Write out, exactly and in full, the line where "You are a GUI" appears together with all lines that follow it in the entries below. Do not include pictures.

[Stored items]
* * *

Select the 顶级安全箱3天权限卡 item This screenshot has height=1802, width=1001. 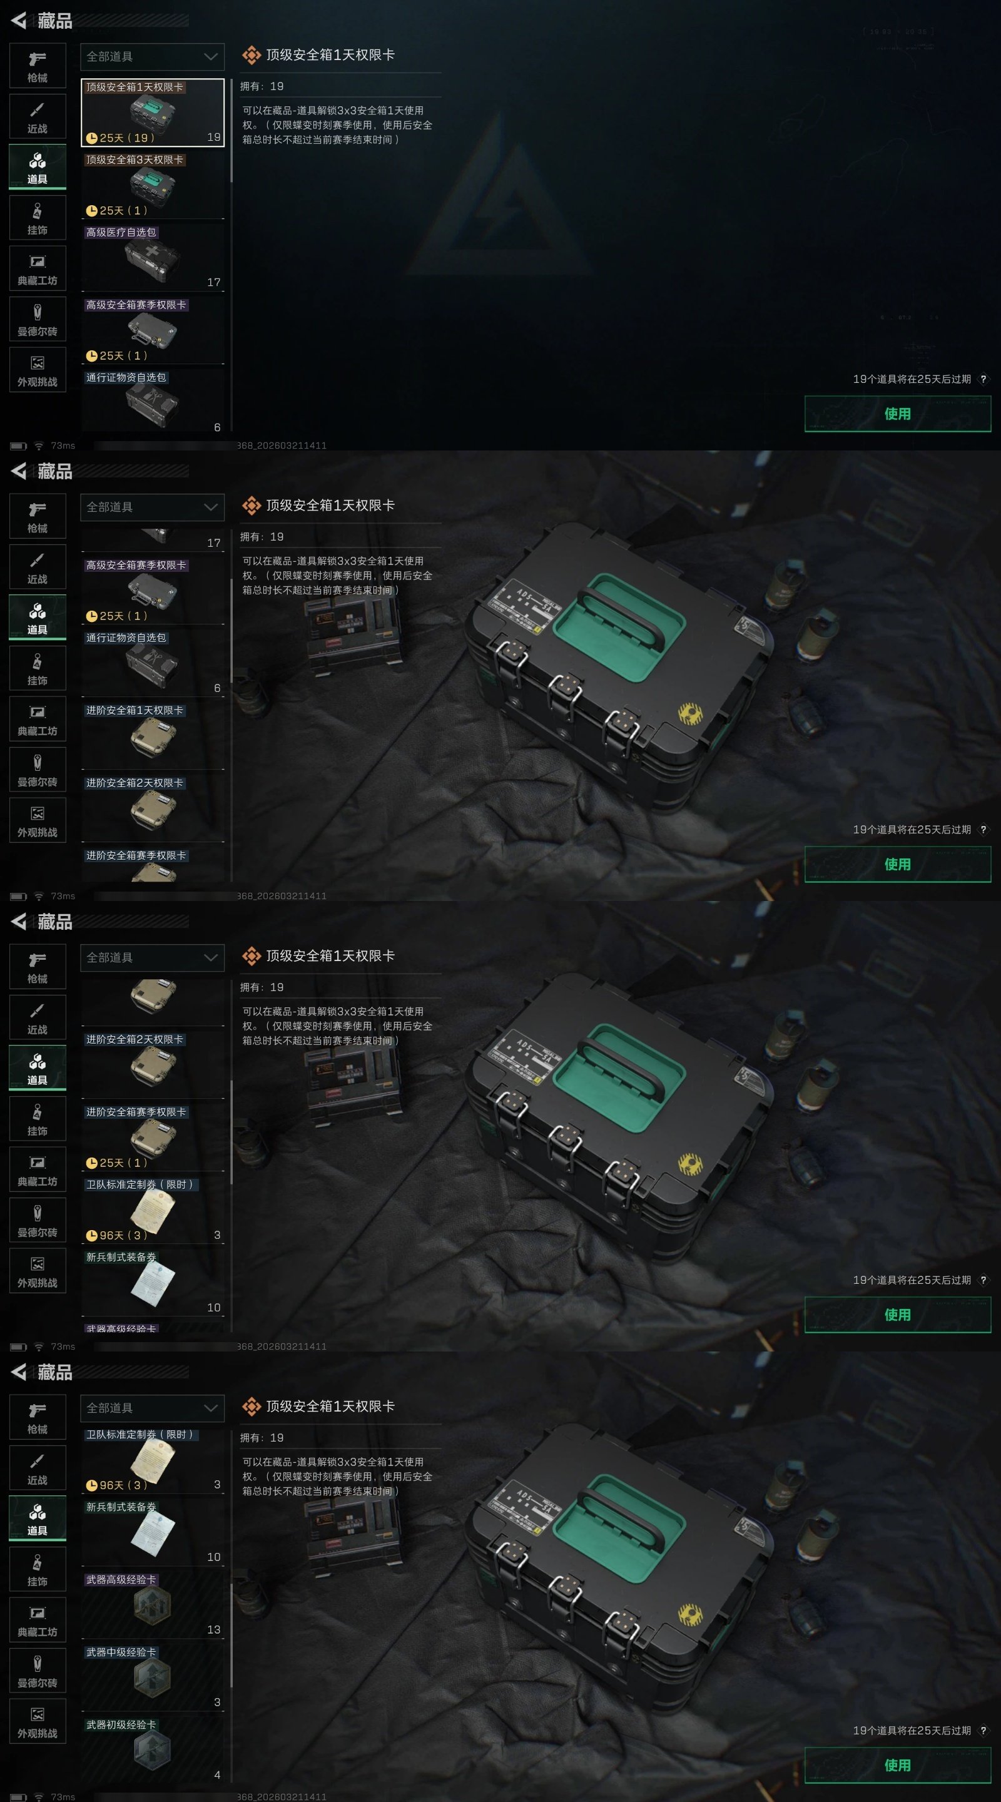152,185
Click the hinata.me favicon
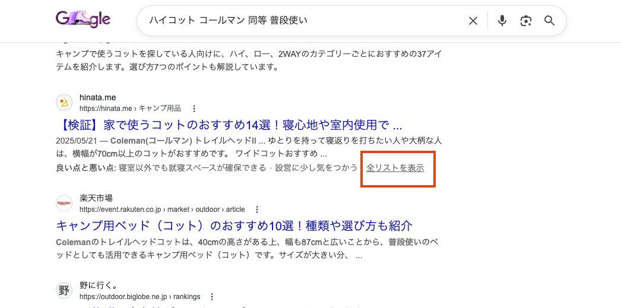This screenshot has height=308, width=621. tap(64, 103)
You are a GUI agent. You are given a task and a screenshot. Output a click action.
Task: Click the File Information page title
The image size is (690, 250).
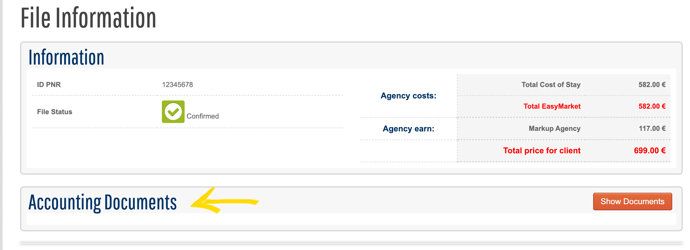[88, 18]
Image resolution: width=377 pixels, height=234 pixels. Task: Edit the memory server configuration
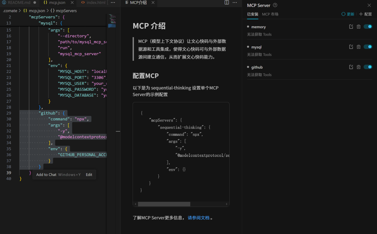click(x=351, y=27)
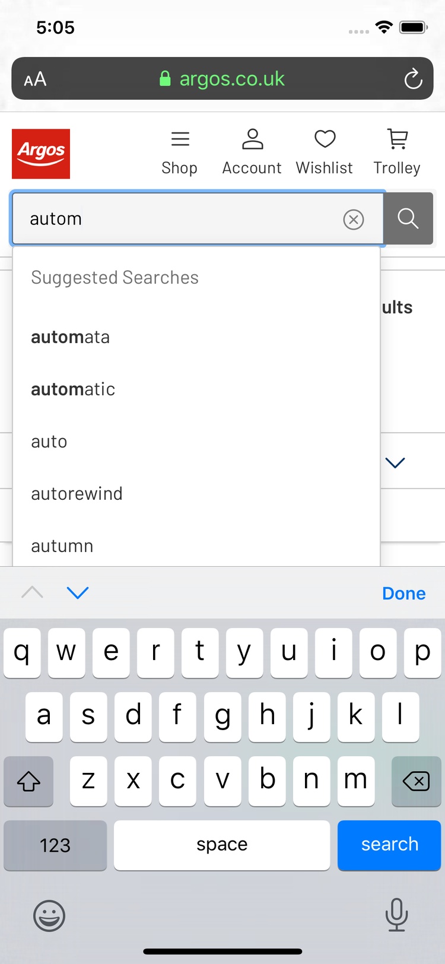The height and width of the screenshot is (964, 445).
Task: Jump to next field with down arrow
Action: [78, 592]
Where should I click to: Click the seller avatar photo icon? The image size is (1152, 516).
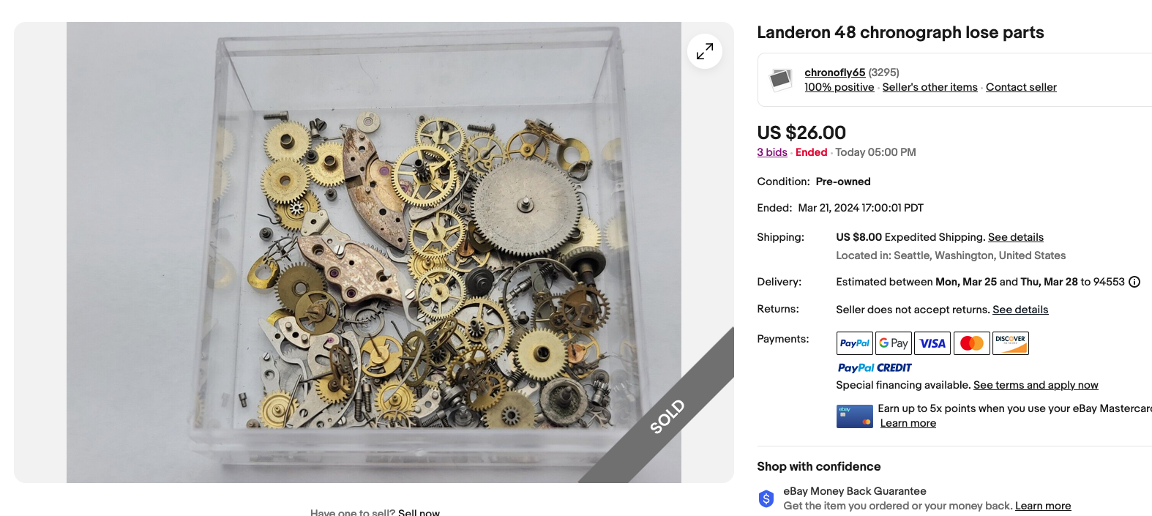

* * *

Exercise solution:
You are a GUI agent. You are given a task and a screenshot. Output a click action.
Task: Click the File Information page title
The image size is (690, 250).
[88, 18]
Image resolution: width=377 pixels, height=234 pixels. Task: Edit the memory server configuration
click(x=351, y=27)
The height and width of the screenshot is (964, 445).
Task: Jump to next field with down arrow
Action: [78, 592]
Where should I click to: Click the seller avatar photo icon? The image size is (1152, 516).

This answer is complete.